I didn't remark on it because U.S. guilt in this regard seems obvious (and ongoing). It was as though you had seen fit to mention the sky was blue. I've also posted variously on the idiocy of American exceptionalism. I am a little suprised you didn't get more vitriol from the right wingnuts here.
   1017. SugarBear Blanks Posted: August 28, 2008 at 09:53 PM (#2921072)
Obviously we will continue to sleep well while our proxies domestic and foreign commit crimes in our name. None of us will have to worry about US warplanes dropping bombs on our houses, or being disappeared off the streets and into concentration camps or torture chambers in foreign countries. At least not yet.


No, all we'll have to worry about are passenger planes being flown into our 100-story skyscrapers filled with civilians.
   1018. DLangetty Posted: August 28, 2008 at 10:19 PM (#2921089)
===============================
I say this with all due respect, Andy, but that's a pretty naive remark. Bush, Cheney and Rumsfeld were doubtless aware that the likely result of the war was phenomenal profits for the oil industry, phenomenal profits for the military industrial complex, a concentration of power in the executive branch, and so on.

■ **Work to complete**:
Answer these questions about the forum posts above.
1. At what time was post 1017 posted?
2. Which three people does the reply addressed to Andy name?
3. What does the first writer say they have also posted about?

■ **Supplied information**:
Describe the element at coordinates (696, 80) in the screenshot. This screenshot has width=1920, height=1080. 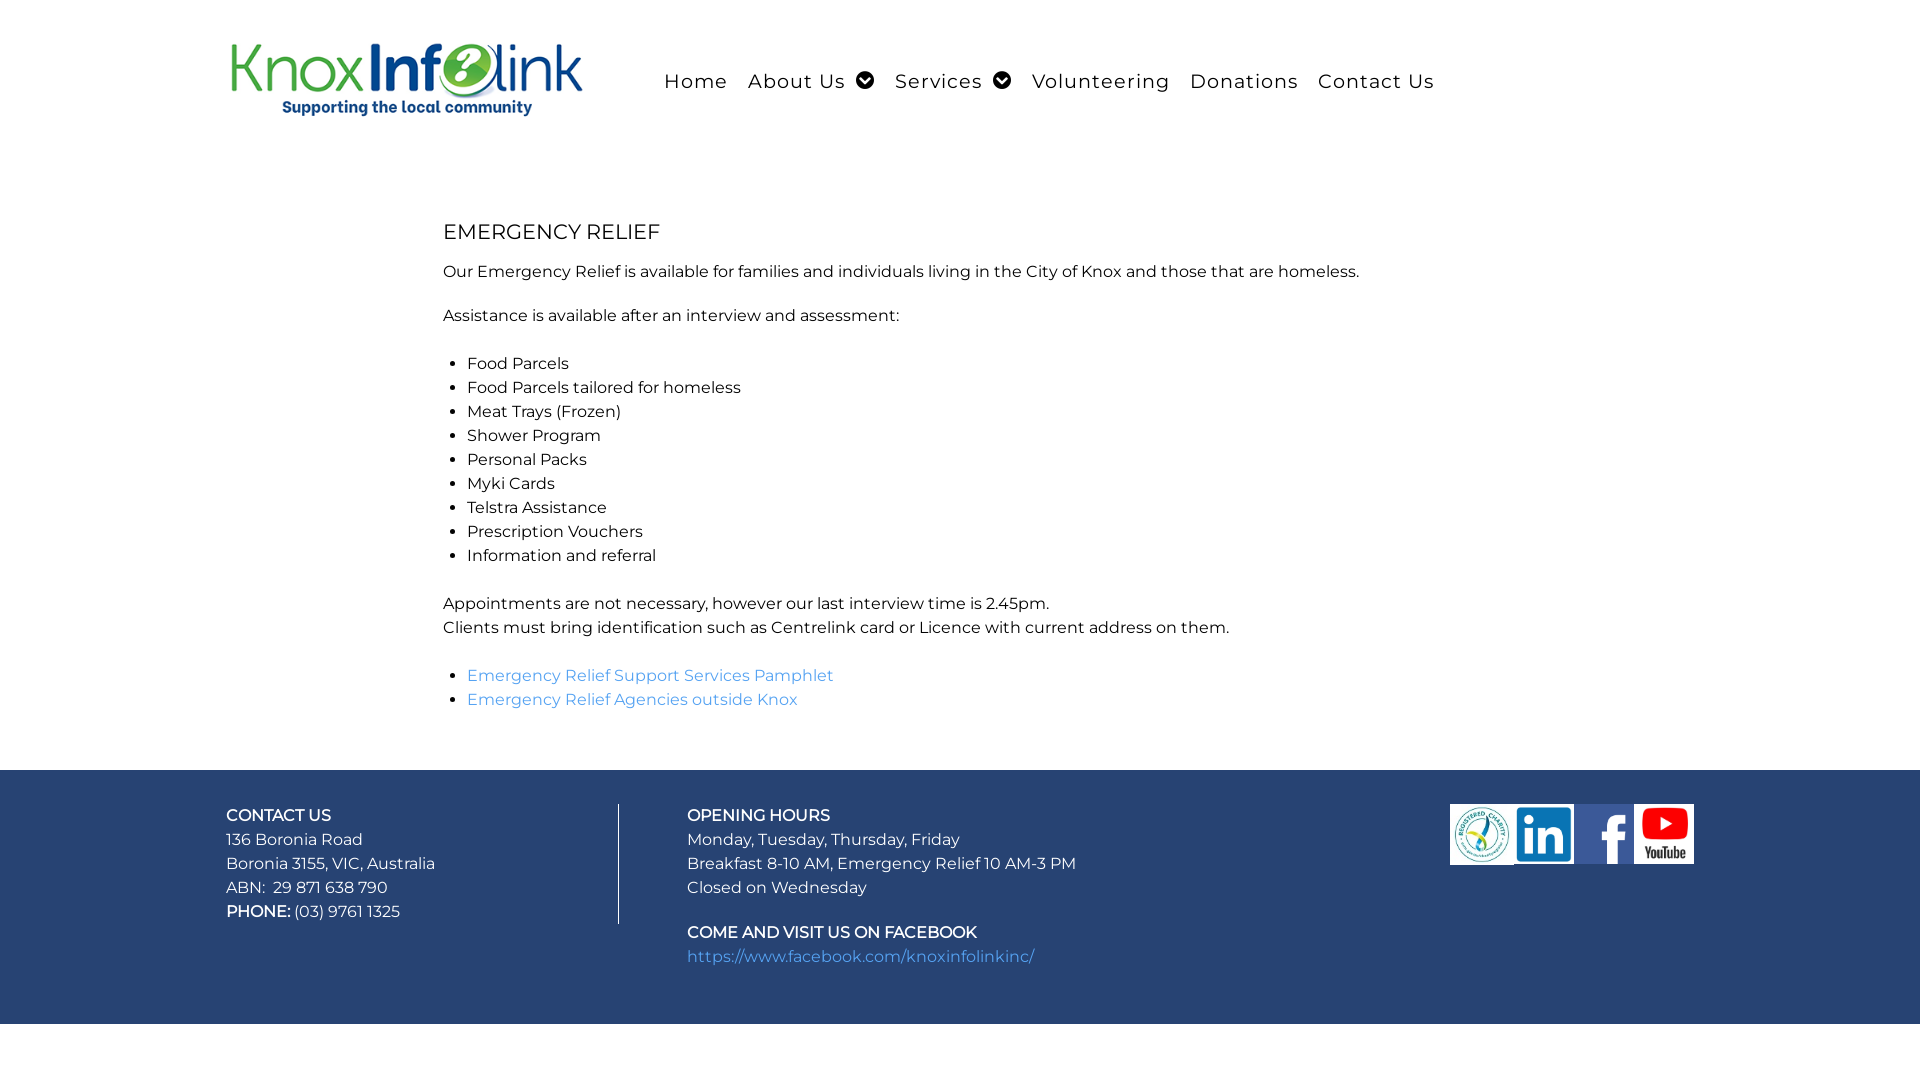
I see `Home` at that location.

■ **Completed task**:
1. 09:53 PM
2. Bush, Cheney and Rumsfeld
3. The idiocy of American exceptionalism